Currently drm-buddy does not have full knowledge of continuous memory.
Lets consider scenario below.
order 1: L R
order 0: LL LR RL RR
for order 1 allocation, it can offer L or R or LR+RL.
For now, we only implement L or R case for continuous memory allocation.
So this patch aims to implement the LR+RL case.

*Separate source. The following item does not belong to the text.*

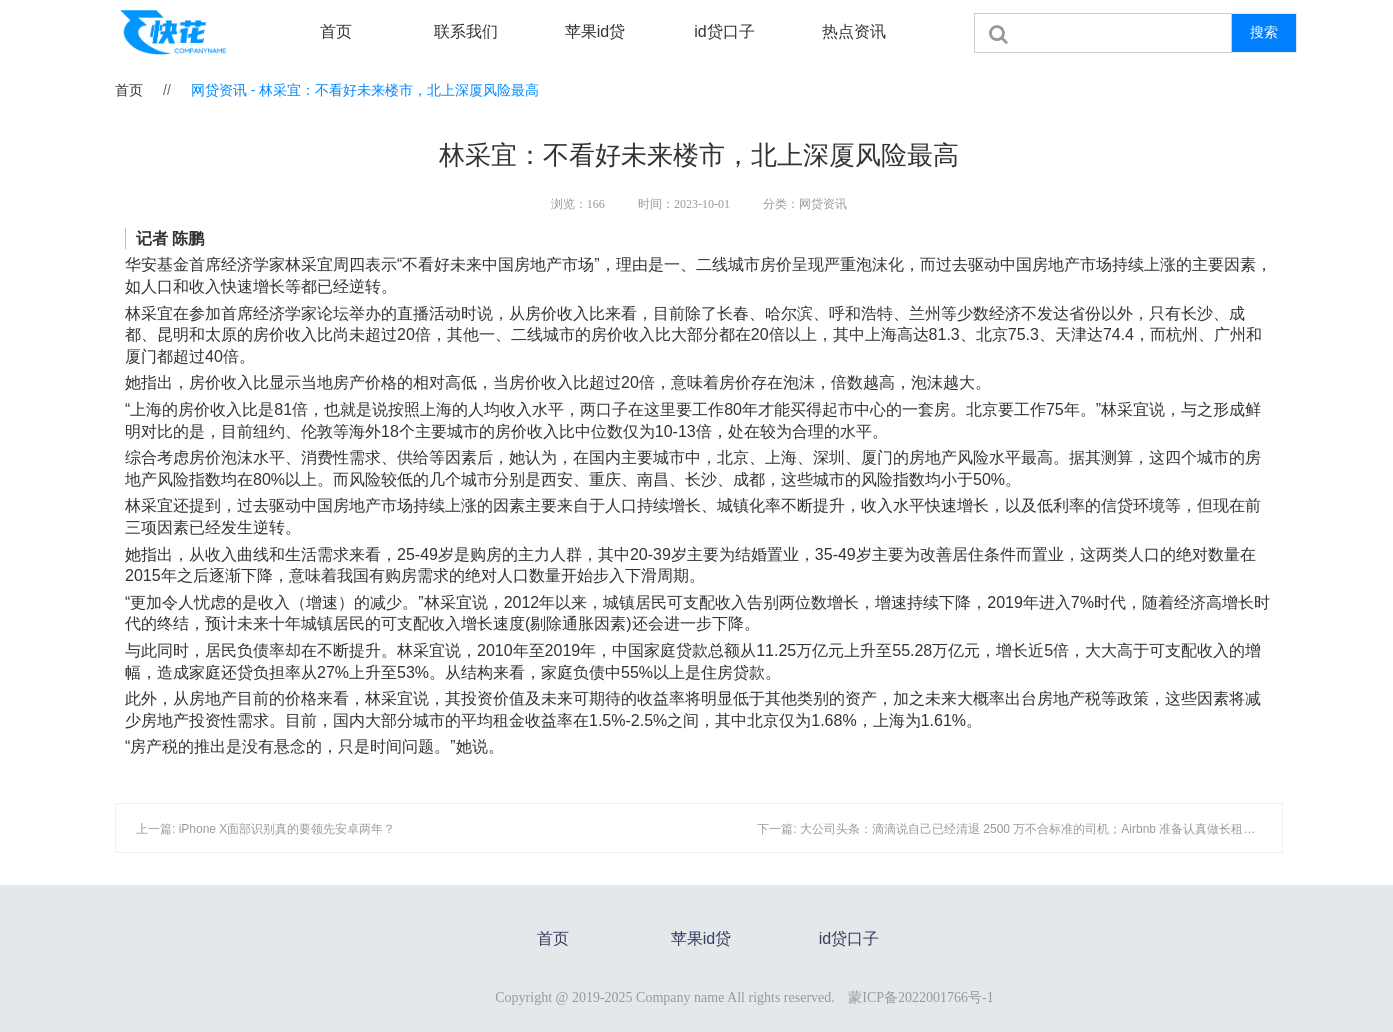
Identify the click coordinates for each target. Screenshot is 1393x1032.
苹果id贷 (595, 31)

Signed-off-by: xinhui pan <[email protected]>
---
change from v2:
search continuous block in nearby root if needed
change from v1:
implement top-down continuous allocation
---
drivers/gpu/drm/drm_buddy.c | 78 +++++++++++++++++++++++++++++++++----
1 file changed, 71 insertions(+), 7 deletions(-)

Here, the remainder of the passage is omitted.